+++ SOURCE INFORMATION +++
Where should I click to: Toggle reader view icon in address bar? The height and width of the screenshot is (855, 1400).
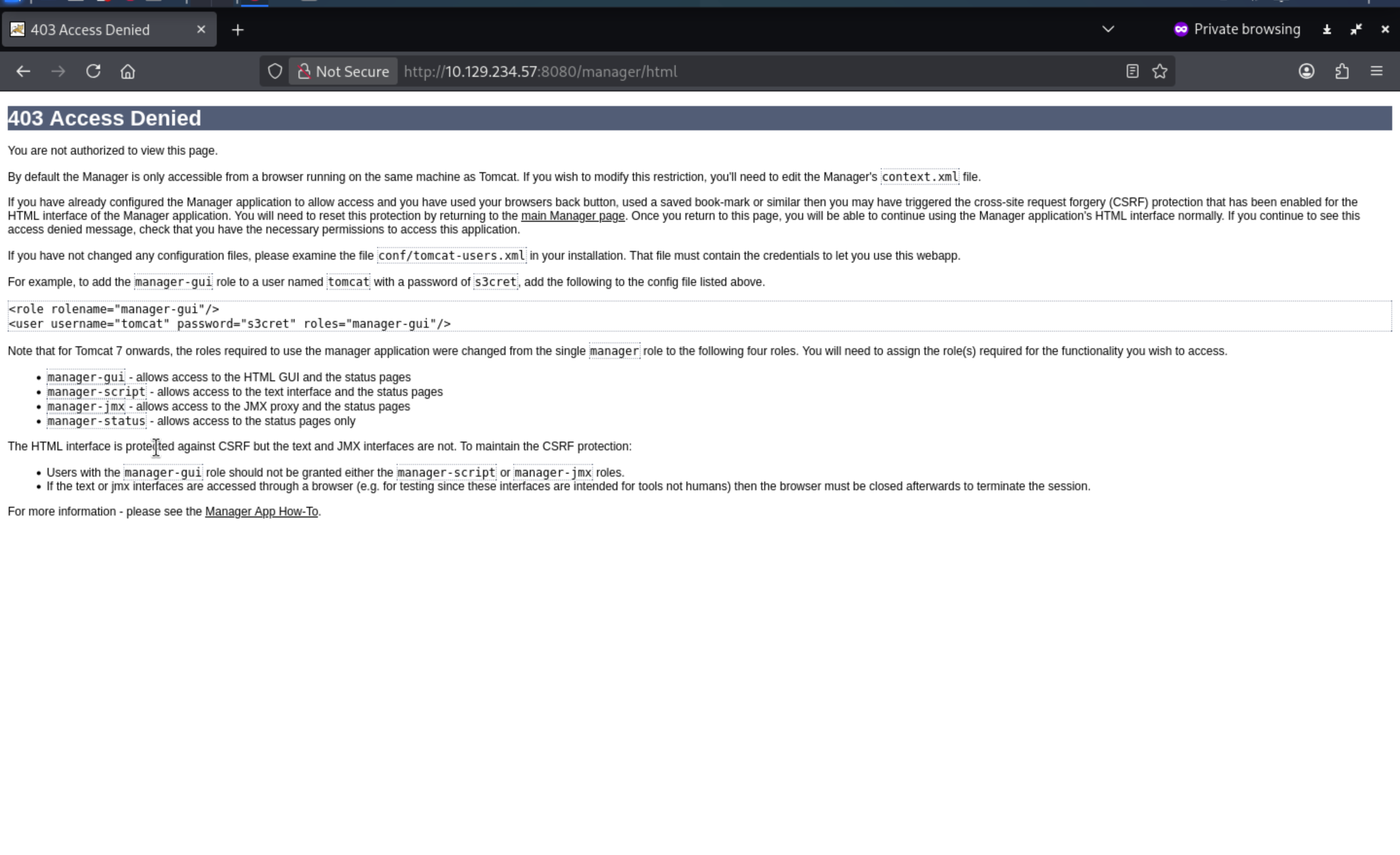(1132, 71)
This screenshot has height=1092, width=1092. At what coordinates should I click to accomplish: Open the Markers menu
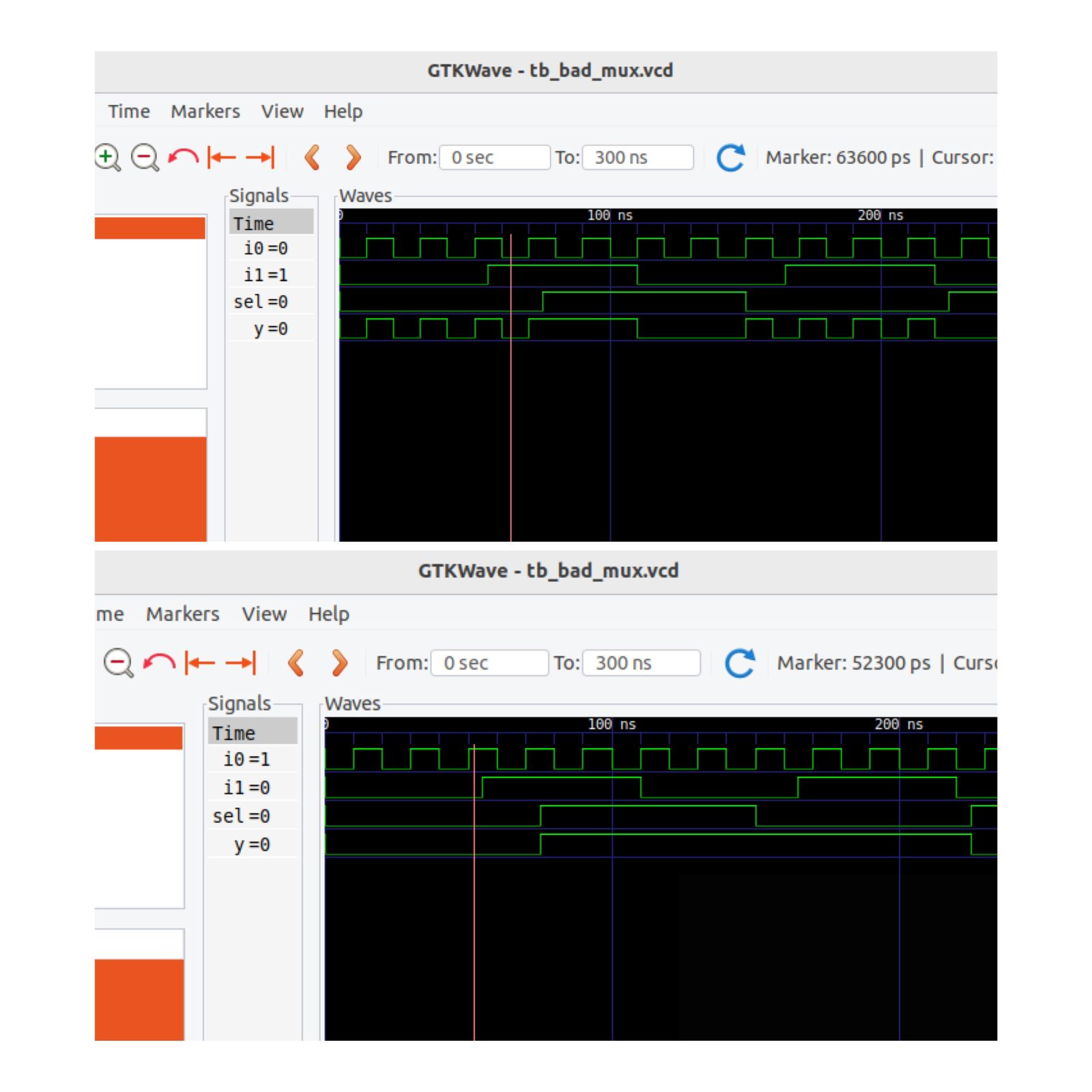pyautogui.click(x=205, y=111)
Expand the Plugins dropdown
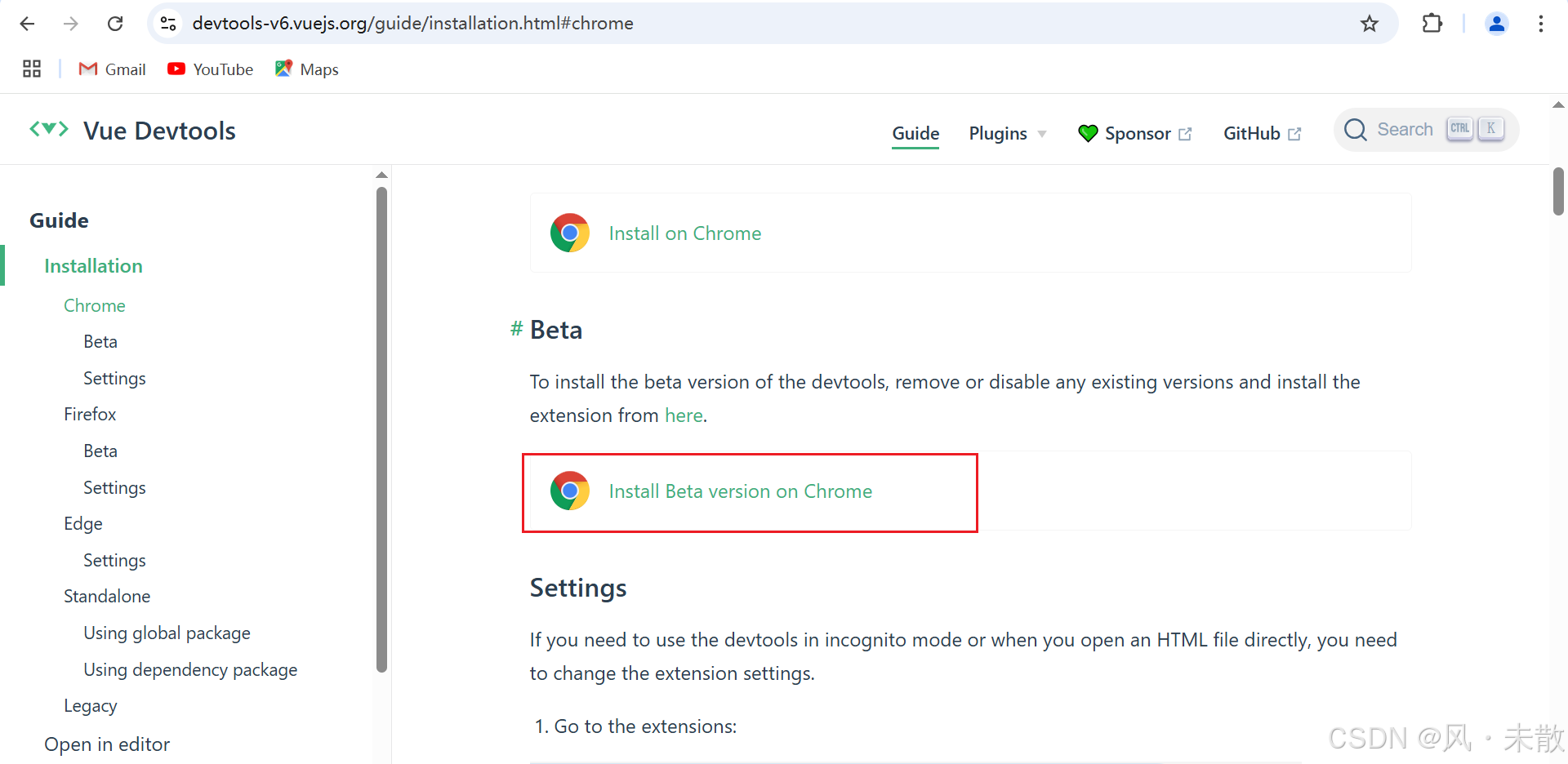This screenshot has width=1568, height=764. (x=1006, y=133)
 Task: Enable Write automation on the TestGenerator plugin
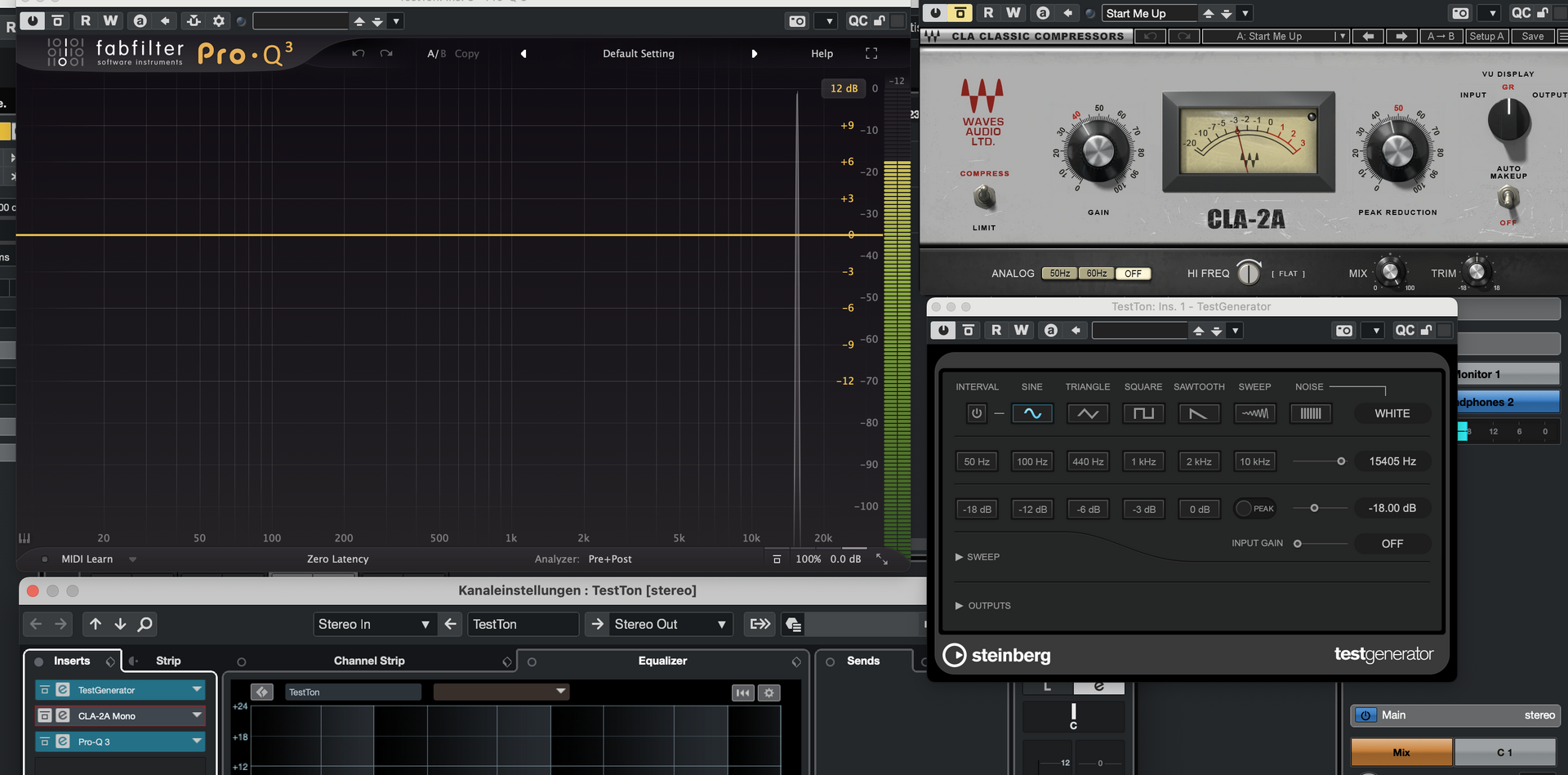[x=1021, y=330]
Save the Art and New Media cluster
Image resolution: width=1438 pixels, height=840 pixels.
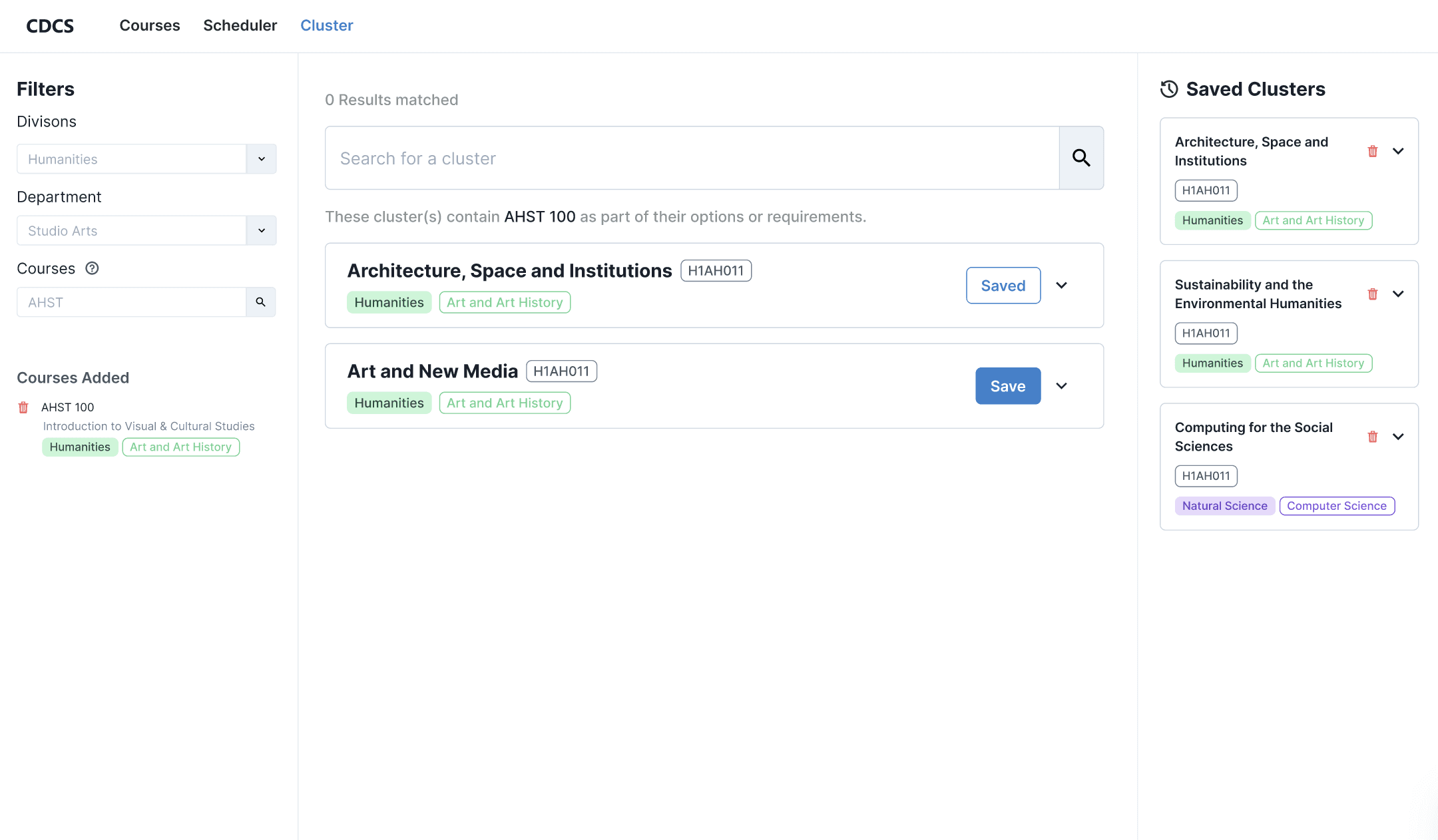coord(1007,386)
+++
**ASSIGNED TASK:**
The expected output is the complete listing, word for word, without any picture.

**RESULT OF THIS TASK:**
Where should I click to: Toggle reader view icon in address bar? The height and width of the screenshot is (855, 1400).
(1132, 71)
This screenshot has height=1092, width=1092. At what coordinates should I click to accomplish: Open the Markers menu
pyautogui.click(x=205, y=111)
Expand the Plugins dropdown
This screenshot has width=1568, height=764. (x=1006, y=133)
 Task: Enable Write automation on the TestGenerator plugin
[x=1021, y=330]
Save the Art and New Media cluster
Image resolution: width=1438 pixels, height=840 pixels.
coord(1007,386)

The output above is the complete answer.